— Instructions to follow —
Exactly and only the lines from the line holding "Click the audio" to the end of the records should be reproduced. Leave pictures out.

↓

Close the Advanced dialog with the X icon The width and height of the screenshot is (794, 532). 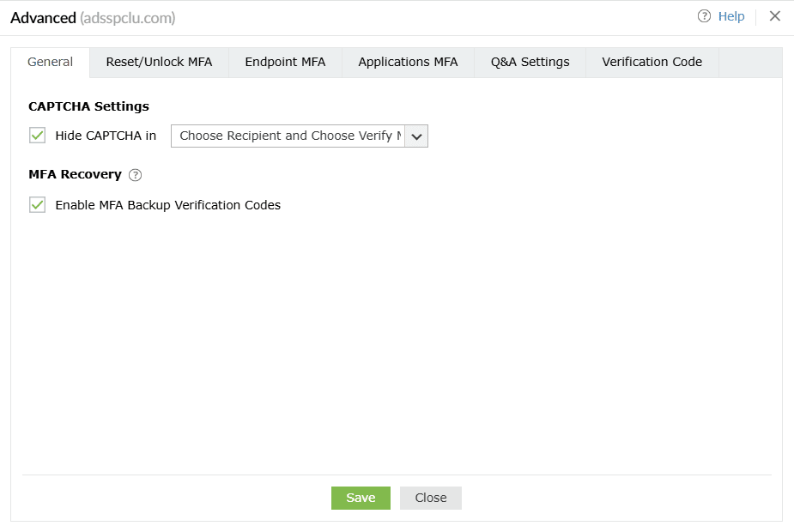(774, 15)
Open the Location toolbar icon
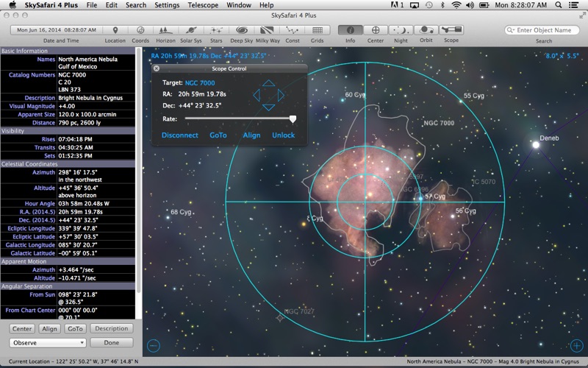The height and width of the screenshot is (368, 588). (x=115, y=30)
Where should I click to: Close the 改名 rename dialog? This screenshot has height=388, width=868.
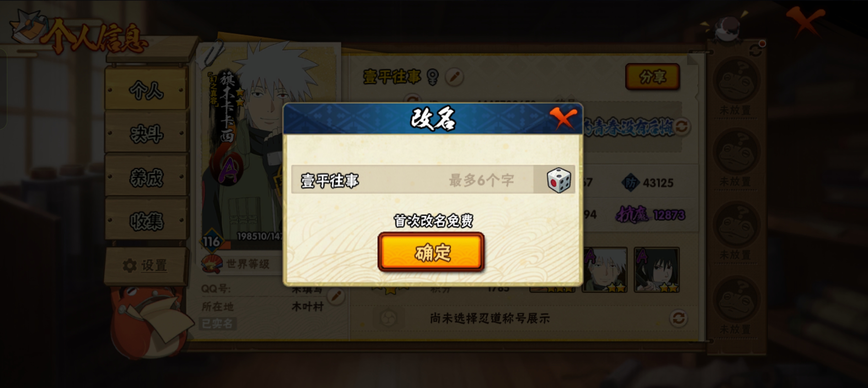[563, 119]
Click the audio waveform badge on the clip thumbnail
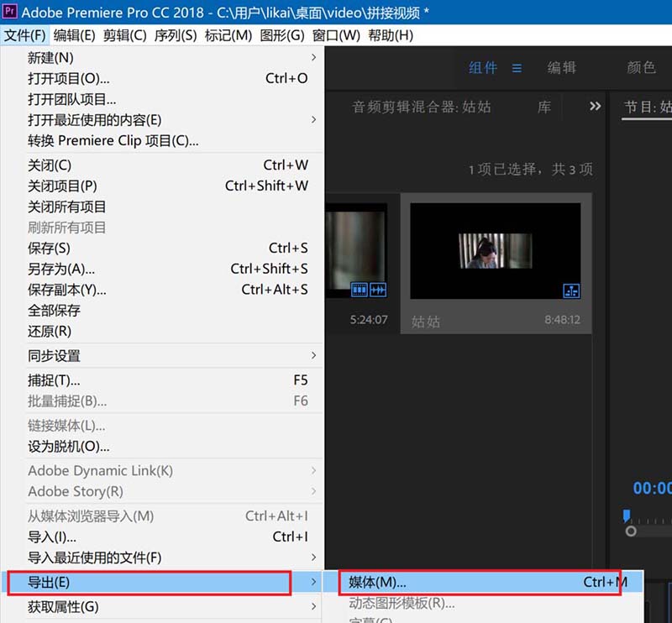Viewport: 672px width, 623px height. point(378,288)
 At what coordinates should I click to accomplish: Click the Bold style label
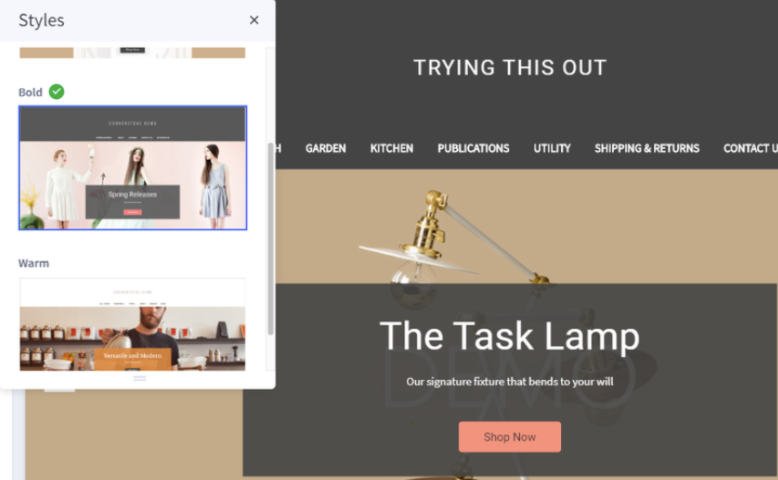(30, 92)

↑

— Solved exercise —
Click the audio waveform badge on the clip thumbnail
Viewport: 672px width, 623px height. point(378,288)
 At what coordinates should I click to accomplish: Click the Bold style label
(30, 92)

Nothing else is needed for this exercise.